Copy the entries exactly. Their pictures do not belong in the copy.

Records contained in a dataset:
______________________________

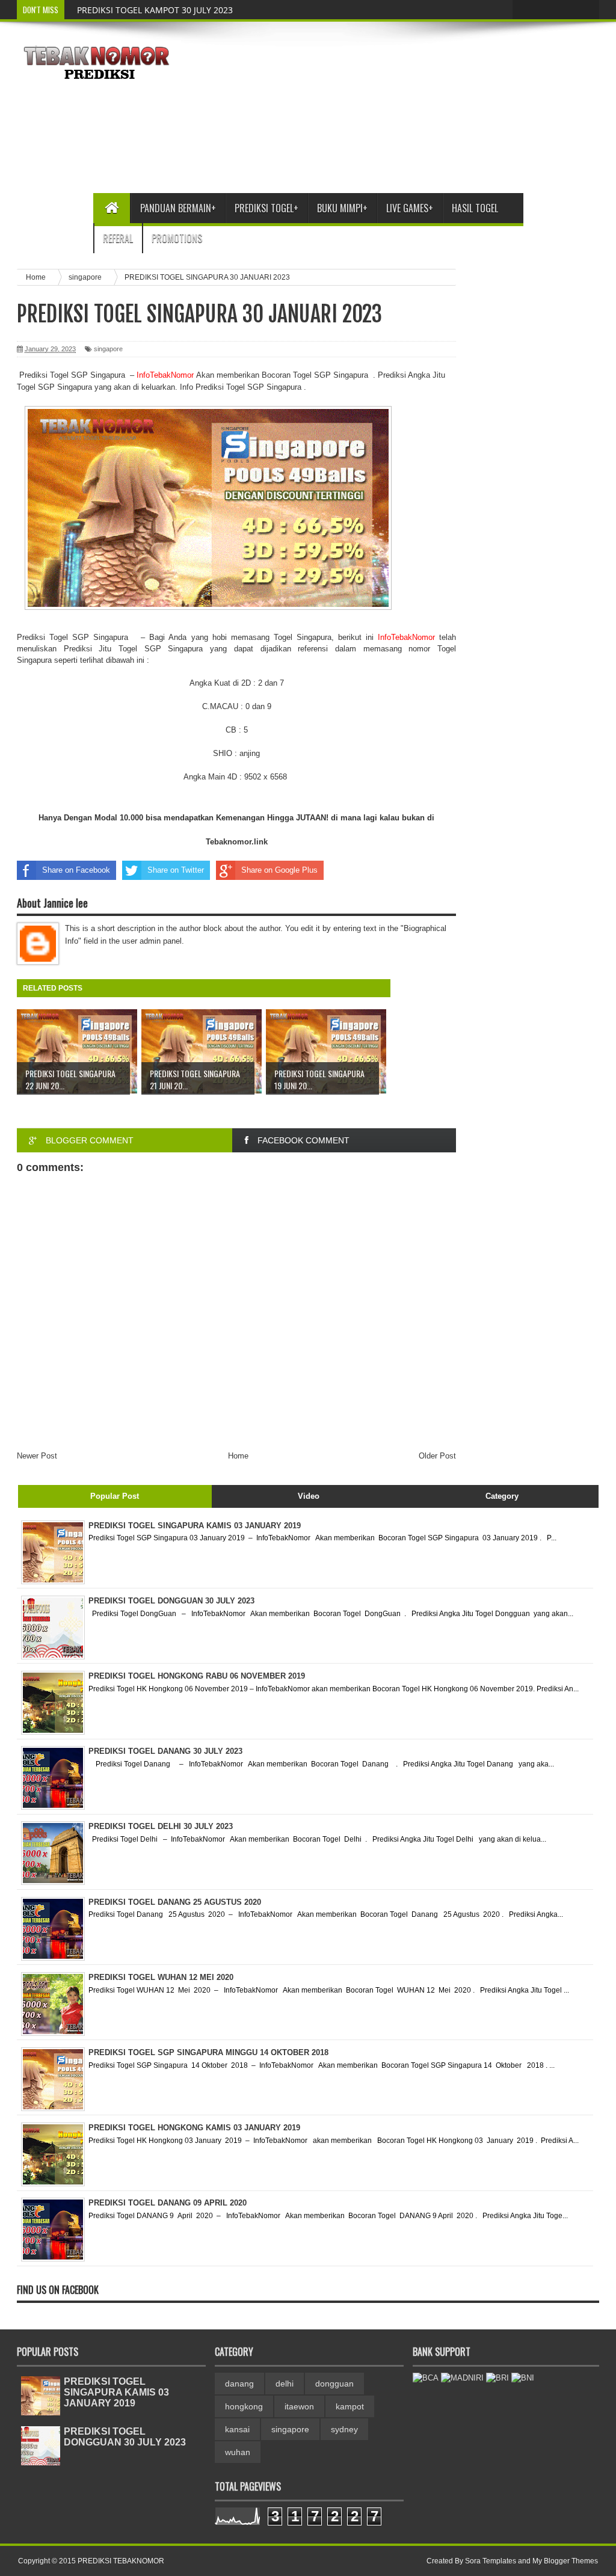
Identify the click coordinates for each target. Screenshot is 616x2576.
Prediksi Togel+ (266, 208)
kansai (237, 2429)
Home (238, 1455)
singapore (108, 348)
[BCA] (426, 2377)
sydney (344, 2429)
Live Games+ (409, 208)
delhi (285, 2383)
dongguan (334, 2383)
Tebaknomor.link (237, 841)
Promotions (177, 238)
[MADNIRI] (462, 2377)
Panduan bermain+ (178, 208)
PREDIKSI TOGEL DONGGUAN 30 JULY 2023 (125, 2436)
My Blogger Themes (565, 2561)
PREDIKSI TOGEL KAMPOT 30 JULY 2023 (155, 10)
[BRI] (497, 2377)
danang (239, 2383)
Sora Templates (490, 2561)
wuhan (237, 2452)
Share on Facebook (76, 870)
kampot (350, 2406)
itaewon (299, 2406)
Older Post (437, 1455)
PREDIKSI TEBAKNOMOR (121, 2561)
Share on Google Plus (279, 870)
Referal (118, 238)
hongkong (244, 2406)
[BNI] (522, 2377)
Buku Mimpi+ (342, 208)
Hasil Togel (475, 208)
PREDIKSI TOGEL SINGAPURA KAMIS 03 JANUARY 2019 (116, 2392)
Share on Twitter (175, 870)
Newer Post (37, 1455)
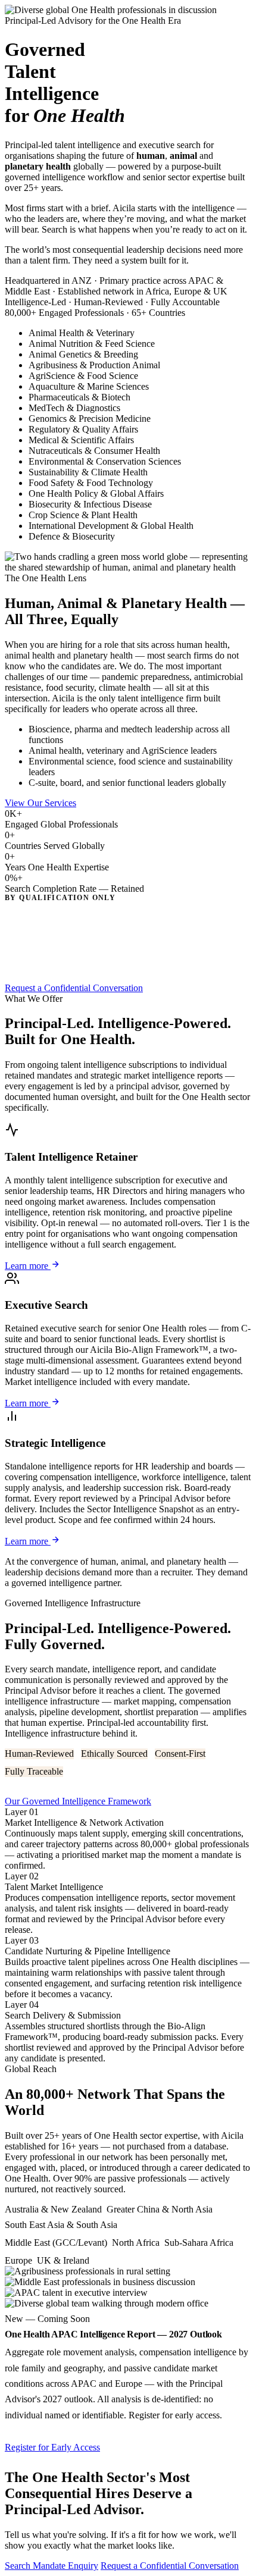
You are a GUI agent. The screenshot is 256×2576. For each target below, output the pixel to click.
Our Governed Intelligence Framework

______________________________

Response area ::
Identify the click coordinates for each target. Screenshot is 616x2576.
Prediksi Togel+ (266, 208)
kansai (237, 2429)
Home (238, 1455)
singapore (108, 348)
[BCA] (426, 2377)
sydney (344, 2429)
Live Games+ (409, 208)
delhi (285, 2383)
dongguan (334, 2383)
Tebaknomor.link (237, 841)
Promotions (177, 238)
[MADNIRI] (462, 2377)
Panduan bermain+ (178, 208)
PREDIKSI TOGEL DONGGUAN 30 JULY 2023 (125, 2436)
My Blogger Themes (565, 2561)
PREDIKSI TOGEL KAMPOT 30 JULY 2023 (155, 10)
[BRI] (497, 2377)
danang (239, 2383)
Sora Templates (490, 2561)
wuhan (237, 2452)
Share on Facebook (76, 870)
kampot (350, 2406)
itaewon (299, 2406)
Older Post (437, 1455)
PREDIKSI TEBAKNOMOR (121, 2561)
Share on Google Plus (279, 870)
Referal (118, 238)
hongkong (244, 2406)
[BNI] (522, 2377)
Buku Mimpi+ (342, 208)
Hasil Togel (475, 208)
PREDIKSI TOGEL SINGAPURA KAMIS 03 JANUARY 2019 (116, 2392)
Share on Twitter (175, 870)
Newer Post (37, 1455)
You are a GUI agent. The screenshot is 256×2576. For each target below, output the pixel to click.
Our Governed Intelligence Framework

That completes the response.